Bluebacks and alewives, collectively called river herring, are anadromous fish. They spend much of the year in the North Atlantic, then migrate south to the brackish water of the Sound to spawn. Their lives outside the Sound are a mystery, except that they are eaten by big fish and sea birds. NC Wildlife Resources Oct 2007
Barricades block fish migration
- Nets once reached across rivers until regulated.
- Dams alter river flow.
- Streams are forced into culverts as roads are built across them.
- Today, where possible, bridges replace culverts and dam-flow is altered to aid spawning (with mixed results in the Roanoke River)

Water exiting a culvert at a road crossing. Fish do not like the turbulence inside this giant tin can, nor do they like brushing against cold steel instead of soft sand
Loss of Habitat
- Wetlands ditched. Woodlands clear cut. Pavement laid down. Development favored.
- Streams rerouted. Riverbanks reworked.
- Rainwater that once seeped lazily into streams pulses unchecked into waterways that become an open fire hose flushing larvae and young fish.
- Today, permits are necessary for work done near water courses that are protected under the Clean Water Act. Not all of them are protected and permitting can be sketchy.
Pollution from Agriculture
- Sediment that runs off farms and construction sites clogs gills and buries larvae.
- Nitrogen and phosphorus in fertilizer runoff cause algae to bloom.
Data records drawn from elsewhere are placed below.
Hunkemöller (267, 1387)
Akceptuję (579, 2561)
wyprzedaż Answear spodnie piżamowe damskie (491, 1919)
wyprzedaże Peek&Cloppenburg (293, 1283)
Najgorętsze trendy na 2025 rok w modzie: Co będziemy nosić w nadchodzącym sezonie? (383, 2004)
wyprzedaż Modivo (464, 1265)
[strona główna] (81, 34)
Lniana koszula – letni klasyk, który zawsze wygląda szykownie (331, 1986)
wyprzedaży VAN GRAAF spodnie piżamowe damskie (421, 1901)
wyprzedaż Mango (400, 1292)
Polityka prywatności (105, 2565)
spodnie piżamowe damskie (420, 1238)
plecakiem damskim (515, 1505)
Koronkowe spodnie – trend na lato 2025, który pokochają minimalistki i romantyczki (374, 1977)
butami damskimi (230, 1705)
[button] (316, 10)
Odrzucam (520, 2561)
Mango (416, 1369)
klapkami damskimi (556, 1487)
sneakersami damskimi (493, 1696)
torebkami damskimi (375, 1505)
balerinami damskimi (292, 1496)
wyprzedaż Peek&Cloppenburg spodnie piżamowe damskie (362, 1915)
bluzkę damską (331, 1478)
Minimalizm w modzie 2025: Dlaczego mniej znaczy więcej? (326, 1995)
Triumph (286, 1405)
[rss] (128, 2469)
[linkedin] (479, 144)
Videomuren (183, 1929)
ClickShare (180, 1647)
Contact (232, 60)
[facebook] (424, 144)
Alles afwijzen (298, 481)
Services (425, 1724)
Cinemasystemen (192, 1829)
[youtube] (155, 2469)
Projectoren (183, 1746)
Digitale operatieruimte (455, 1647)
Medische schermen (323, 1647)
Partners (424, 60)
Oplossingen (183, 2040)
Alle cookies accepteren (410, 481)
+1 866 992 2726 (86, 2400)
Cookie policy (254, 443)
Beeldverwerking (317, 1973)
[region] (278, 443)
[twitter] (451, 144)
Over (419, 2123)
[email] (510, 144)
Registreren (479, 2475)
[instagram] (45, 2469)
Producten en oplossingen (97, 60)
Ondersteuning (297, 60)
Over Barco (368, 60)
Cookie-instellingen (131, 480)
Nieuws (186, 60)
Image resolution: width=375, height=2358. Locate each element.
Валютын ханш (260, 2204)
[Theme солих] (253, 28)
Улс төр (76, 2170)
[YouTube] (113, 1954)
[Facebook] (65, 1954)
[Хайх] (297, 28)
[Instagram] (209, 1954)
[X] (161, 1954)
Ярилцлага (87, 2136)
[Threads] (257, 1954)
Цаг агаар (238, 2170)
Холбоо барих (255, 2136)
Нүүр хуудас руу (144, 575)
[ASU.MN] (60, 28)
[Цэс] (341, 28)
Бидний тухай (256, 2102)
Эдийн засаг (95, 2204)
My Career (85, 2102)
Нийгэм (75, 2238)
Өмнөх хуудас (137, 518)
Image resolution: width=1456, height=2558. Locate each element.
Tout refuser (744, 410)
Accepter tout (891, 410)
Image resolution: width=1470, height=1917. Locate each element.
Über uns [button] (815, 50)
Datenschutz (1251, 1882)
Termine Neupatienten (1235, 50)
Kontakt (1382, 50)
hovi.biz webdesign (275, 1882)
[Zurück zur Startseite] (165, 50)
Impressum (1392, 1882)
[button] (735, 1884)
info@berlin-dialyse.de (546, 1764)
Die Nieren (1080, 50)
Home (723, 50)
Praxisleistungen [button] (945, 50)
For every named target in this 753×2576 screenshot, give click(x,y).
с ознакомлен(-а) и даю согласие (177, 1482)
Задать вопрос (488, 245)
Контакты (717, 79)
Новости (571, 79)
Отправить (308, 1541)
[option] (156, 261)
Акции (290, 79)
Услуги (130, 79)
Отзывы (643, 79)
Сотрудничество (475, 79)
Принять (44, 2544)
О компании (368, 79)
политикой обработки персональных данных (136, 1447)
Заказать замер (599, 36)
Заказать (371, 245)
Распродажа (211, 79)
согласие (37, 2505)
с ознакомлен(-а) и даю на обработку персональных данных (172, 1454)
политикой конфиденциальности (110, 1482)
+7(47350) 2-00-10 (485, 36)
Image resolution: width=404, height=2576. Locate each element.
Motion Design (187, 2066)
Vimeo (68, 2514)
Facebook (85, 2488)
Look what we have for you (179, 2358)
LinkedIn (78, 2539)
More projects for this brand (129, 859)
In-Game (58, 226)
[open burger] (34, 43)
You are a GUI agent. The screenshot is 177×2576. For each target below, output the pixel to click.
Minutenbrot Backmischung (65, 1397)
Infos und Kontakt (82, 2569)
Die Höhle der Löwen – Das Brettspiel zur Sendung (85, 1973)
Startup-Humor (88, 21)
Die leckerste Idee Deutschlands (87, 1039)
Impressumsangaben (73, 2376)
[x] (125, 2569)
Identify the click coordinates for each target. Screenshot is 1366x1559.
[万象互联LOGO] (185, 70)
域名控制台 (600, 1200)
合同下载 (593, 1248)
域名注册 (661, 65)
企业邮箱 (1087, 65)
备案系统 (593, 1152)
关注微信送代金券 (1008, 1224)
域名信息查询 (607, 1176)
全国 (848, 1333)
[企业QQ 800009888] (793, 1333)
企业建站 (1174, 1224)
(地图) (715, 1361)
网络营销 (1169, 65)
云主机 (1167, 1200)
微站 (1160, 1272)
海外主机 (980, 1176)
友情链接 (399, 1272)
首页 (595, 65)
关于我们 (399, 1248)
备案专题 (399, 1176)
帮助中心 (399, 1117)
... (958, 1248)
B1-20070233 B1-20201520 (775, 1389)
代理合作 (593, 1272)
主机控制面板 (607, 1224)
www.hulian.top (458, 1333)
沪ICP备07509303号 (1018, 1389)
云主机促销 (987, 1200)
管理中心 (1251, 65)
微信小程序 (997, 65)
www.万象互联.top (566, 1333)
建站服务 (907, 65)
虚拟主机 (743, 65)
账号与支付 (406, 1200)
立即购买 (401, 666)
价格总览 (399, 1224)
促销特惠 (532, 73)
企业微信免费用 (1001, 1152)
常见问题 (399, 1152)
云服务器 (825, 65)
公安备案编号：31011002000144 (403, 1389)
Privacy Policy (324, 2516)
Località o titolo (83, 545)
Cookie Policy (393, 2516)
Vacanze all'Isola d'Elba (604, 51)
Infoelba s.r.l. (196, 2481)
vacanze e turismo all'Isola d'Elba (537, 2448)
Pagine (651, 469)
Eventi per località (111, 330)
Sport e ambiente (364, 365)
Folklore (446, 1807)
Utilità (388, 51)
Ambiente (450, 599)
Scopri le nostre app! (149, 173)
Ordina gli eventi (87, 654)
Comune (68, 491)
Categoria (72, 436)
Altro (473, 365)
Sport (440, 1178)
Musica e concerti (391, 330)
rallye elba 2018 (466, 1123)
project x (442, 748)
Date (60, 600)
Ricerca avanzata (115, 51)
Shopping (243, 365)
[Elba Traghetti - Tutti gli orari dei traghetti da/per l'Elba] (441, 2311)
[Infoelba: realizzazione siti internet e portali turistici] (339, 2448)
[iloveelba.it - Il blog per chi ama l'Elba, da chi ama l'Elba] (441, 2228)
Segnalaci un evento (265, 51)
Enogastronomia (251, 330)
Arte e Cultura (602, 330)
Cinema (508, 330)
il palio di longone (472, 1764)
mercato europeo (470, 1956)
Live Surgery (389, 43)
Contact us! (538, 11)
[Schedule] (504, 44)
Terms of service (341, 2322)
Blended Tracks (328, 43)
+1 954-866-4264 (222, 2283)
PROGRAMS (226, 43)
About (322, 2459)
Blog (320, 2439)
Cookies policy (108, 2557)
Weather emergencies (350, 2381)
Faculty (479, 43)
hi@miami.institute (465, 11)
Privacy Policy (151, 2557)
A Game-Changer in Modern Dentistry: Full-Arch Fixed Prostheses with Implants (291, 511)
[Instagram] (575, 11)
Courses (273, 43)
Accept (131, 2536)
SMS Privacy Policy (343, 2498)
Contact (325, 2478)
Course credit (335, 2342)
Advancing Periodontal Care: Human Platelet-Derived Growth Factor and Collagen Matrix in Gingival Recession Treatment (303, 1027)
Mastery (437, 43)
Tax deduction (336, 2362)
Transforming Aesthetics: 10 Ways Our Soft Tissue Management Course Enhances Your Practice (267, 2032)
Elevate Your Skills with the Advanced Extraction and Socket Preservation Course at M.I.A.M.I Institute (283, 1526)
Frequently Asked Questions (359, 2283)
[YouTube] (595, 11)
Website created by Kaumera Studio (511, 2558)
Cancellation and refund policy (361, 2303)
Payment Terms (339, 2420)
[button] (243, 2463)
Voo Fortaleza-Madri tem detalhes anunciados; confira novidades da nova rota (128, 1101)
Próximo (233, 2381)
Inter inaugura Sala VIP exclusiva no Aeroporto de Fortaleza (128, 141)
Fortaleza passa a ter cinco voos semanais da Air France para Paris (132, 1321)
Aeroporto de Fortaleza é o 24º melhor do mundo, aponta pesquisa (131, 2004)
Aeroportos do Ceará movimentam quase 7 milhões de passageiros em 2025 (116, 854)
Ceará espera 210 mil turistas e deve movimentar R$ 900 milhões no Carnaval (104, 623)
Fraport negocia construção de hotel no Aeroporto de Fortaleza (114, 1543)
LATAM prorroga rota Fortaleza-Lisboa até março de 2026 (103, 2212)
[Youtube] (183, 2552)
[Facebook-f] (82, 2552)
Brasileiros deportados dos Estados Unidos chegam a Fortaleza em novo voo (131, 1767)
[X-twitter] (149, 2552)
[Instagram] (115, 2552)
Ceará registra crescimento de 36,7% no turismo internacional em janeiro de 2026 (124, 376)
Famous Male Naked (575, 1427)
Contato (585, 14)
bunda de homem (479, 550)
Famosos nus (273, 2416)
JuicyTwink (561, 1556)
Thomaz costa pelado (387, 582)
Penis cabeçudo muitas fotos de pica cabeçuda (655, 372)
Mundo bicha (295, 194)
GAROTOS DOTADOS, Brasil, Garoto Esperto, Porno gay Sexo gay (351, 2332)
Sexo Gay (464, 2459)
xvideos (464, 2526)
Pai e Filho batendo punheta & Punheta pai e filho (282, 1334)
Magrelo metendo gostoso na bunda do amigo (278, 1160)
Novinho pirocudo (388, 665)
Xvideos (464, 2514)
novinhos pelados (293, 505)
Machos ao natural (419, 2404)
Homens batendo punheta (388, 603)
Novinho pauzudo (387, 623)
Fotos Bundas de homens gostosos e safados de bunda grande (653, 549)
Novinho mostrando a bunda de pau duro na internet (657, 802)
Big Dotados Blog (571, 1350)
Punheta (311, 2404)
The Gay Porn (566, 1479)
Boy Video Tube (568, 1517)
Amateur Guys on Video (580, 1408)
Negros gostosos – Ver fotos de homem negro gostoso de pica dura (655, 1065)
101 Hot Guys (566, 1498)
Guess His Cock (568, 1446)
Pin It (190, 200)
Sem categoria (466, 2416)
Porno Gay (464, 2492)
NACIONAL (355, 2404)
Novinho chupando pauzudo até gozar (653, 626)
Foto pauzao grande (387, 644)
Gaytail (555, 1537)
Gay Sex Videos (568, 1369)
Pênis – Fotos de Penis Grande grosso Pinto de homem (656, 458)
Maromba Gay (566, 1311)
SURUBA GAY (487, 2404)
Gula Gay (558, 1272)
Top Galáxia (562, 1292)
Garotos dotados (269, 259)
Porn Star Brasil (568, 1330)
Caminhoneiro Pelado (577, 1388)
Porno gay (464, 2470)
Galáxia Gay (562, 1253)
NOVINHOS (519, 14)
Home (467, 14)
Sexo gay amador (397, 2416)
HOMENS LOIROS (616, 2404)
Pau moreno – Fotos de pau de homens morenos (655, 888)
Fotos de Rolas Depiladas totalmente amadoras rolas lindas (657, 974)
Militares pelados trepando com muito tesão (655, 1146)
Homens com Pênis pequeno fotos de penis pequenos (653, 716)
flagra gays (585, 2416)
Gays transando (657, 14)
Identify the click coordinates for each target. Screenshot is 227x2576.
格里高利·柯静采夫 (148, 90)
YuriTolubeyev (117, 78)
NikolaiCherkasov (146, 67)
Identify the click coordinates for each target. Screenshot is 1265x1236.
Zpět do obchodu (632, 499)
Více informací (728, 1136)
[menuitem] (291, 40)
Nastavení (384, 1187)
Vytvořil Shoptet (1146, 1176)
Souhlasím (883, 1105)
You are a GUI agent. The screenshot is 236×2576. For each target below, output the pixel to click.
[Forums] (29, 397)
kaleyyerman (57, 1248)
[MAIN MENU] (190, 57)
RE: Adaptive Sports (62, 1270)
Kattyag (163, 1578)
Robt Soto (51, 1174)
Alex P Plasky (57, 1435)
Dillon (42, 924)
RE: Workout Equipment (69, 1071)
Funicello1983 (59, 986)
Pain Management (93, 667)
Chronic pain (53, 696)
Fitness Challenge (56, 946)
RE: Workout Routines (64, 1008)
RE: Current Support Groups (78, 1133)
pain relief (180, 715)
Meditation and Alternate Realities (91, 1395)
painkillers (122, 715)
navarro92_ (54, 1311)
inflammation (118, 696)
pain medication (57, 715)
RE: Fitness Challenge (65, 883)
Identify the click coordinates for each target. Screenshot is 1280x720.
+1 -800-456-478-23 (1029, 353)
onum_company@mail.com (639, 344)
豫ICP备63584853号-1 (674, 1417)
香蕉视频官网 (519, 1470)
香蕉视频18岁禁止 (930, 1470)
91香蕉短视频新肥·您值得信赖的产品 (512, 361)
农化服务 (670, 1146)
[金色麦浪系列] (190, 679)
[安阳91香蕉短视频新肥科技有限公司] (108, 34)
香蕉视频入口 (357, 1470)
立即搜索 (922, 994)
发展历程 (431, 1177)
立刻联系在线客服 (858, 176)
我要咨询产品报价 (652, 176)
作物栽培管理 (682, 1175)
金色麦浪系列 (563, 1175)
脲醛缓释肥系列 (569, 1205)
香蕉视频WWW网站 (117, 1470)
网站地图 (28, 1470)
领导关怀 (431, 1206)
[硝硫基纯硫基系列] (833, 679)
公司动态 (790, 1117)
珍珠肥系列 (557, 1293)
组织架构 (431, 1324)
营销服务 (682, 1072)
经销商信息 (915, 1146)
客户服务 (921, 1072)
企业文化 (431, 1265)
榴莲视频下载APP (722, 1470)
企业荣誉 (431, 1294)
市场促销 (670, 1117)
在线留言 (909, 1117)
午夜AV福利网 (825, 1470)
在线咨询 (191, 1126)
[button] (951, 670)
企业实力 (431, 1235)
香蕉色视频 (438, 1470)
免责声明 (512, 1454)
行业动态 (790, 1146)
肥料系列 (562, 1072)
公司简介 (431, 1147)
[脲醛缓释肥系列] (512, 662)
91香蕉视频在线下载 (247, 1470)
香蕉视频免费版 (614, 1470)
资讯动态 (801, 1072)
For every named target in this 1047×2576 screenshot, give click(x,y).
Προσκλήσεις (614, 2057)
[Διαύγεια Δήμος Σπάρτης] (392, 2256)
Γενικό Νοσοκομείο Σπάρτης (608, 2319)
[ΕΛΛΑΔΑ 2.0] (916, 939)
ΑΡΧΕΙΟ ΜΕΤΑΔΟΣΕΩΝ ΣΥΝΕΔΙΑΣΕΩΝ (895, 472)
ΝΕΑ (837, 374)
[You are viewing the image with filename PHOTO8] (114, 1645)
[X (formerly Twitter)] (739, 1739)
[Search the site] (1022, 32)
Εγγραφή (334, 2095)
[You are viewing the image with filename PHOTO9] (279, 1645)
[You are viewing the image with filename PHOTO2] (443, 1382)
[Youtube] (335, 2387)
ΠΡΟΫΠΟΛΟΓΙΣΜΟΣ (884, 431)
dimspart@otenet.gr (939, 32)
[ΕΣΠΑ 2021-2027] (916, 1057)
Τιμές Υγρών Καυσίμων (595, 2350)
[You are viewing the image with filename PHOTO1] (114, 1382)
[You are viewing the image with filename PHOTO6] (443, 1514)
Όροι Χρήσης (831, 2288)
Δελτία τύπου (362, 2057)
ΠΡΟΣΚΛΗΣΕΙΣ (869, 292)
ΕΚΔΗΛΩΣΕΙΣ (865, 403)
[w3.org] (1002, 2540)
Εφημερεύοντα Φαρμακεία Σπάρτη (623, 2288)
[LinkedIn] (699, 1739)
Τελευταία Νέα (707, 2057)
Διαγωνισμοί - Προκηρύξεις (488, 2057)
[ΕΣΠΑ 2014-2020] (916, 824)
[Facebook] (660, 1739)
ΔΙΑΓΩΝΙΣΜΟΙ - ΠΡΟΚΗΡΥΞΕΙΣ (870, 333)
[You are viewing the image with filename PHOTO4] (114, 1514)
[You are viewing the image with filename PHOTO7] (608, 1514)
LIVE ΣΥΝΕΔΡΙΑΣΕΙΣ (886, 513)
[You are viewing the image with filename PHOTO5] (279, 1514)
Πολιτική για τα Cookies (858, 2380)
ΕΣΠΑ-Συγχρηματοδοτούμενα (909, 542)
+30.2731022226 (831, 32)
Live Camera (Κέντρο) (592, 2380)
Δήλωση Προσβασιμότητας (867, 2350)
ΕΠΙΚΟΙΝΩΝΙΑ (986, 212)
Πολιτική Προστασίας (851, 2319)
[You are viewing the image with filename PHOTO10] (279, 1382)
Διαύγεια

When algae die, they break down, robbing water of oxygen, causing fish kills. (A particular problem in the Chowan River).
- Best Management Practices (BMPs) used on farms and forests reduce runoff, minimize erosion.
- Integrated Pest Management on crops encourages farmers to use less pesticide (and saves them money, too.
Algal blooms on the Chowan River
Pollution from Municipalities and industry
- Toxic organics, heavy metals, and oil from roads and parking lots.
- Nutrients, bacteria, heavy metals, and chemicals from the sewers of industries and cities.
- Updated treatment plants treat waste water from municipalities and industry. (Fortunately, minimal urban sprawl and industry here has limited pollutants.

Street-side swale and pervious concrete sidewalk that allow rain water to seep into the soil are ways to control urban run-off. Wikimedia
The great herring catches are shadows now. We are trying to mend damages from two hundred years or more. We have removed too much critical habitat for the great fisheries to be reclaimed, but we have shifted toward conservation.
Wildlife refuges, state and county parks, and game lands protect land and provide habitat for wildlife and outdoor experiences for people.
People must feel that they have a stake in protecting the vitality of land and water, their land, their water. Public education must focus on developing an understanding of natural cycles and how we can live in harmony with them.
The Albemarle-Pamlico National Estuary Partnership (APNEP) is doing just that as today’s successor to the original estuarine study (APES).
As its name implies, it partners with a variety of groups to support research, restoration and public education. It is a comprehensive approach to protecting our land and water.
This coastal plain where the rivers meet the sea is still compelling, still beautiful, still a respite for many. With care, it can continue to be so.